▶ [Exercise aim]: Each entry should be written out again exactly, so that nothing is lost.

▶ [Material for this task]:
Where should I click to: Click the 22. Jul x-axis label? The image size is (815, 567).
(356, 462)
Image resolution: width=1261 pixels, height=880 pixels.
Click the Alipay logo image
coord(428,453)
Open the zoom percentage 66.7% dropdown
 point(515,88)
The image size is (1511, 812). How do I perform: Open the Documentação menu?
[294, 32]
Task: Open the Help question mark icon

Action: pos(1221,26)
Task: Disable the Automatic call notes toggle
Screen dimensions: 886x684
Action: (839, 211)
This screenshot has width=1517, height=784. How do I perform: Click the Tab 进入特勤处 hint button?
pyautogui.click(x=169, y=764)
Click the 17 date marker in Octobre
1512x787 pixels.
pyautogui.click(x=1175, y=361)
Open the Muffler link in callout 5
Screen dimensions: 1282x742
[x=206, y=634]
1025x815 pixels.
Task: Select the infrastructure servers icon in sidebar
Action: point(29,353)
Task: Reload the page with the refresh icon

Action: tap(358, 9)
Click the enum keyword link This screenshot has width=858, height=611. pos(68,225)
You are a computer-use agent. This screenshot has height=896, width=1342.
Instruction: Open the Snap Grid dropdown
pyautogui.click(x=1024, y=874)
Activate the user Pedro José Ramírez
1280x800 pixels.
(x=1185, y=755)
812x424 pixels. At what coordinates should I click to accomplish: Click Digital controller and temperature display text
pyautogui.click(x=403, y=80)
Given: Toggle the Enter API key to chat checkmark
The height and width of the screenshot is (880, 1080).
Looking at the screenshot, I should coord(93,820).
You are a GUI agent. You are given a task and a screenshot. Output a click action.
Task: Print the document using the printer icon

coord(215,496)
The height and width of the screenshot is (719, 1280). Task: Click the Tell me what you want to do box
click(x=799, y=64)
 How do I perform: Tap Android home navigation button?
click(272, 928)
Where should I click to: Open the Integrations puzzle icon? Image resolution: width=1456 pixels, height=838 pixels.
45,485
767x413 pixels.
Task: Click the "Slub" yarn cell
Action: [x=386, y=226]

▶ [Solution below]:
Where should I click to: Click the 22. Jul x-axis label? The image size is (815, 567).
(356, 462)
Image resolution: width=1261 pixels, height=880 pixels.
Click the Alipay logo image
coord(428,453)
Open the zoom percentage 66.7% dropdown
 point(515,88)
The image size is (1511, 812). How do I perform: Open the Documentação menu?
[294, 32]
Task: Open the Help question mark icon

Action: pos(1221,26)
Task: Disable the Automatic call notes toggle
Screen dimensions: 886x684
Action: (839, 211)
This screenshot has width=1517, height=784. How do I perform: Click the Tab 进入特勤处 hint button?
pyautogui.click(x=169, y=764)
Click the 17 date marker in Octobre
1512x787 pixels.
pyautogui.click(x=1175, y=361)
Open the Muffler link in callout 5
Screen dimensions: 1282x742
[x=206, y=634]
1025x815 pixels.
Task: Select the infrastructure servers icon in sidebar
Action: point(29,353)
Task: Reload the page with the refresh icon

Action: tap(358, 9)
Click the enum keyword link This screenshot has width=858, height=611. pos(68,225)
You are a computer-use agent. This screenshot has height=896, width=1342.
Instruction: Open the Snap Grid dropdown
pyautogui.click(x=1024, y=874)
Activate the user Pedro José Ramírez
1280x800 pixels.
(x=1185, y=755)
812x424 pixels. At what coordinates should I click to accomplish: Click Digital controller and temperature display text
pyautogui.click(x=403, y=80)
Given: Toggle the Enter API key to chat checkmark
The height and width of the screenshot is (880, 1080).
Looking at the screenshot, I should coord(93,820).
You are a GUI agent. You are given a task and a screenshot. Output a click action.
Task: Print the document using the printer icon

coord(215,496)
The height and width of the screenshot is (719, 1280). Task: Click the Tell me what you want to do box
click(x=799, y=64)
 How do I perform: Tap Android home navigation button?
click(272, 928)
Where should I click to: Open the Integrations puzzle icon? Image resolution: width=1456 pixels, height=838 pixels.
45,485
767x413 pixels.
Task: Click the "Slub" yarn cell
Action: [x=386, y=226]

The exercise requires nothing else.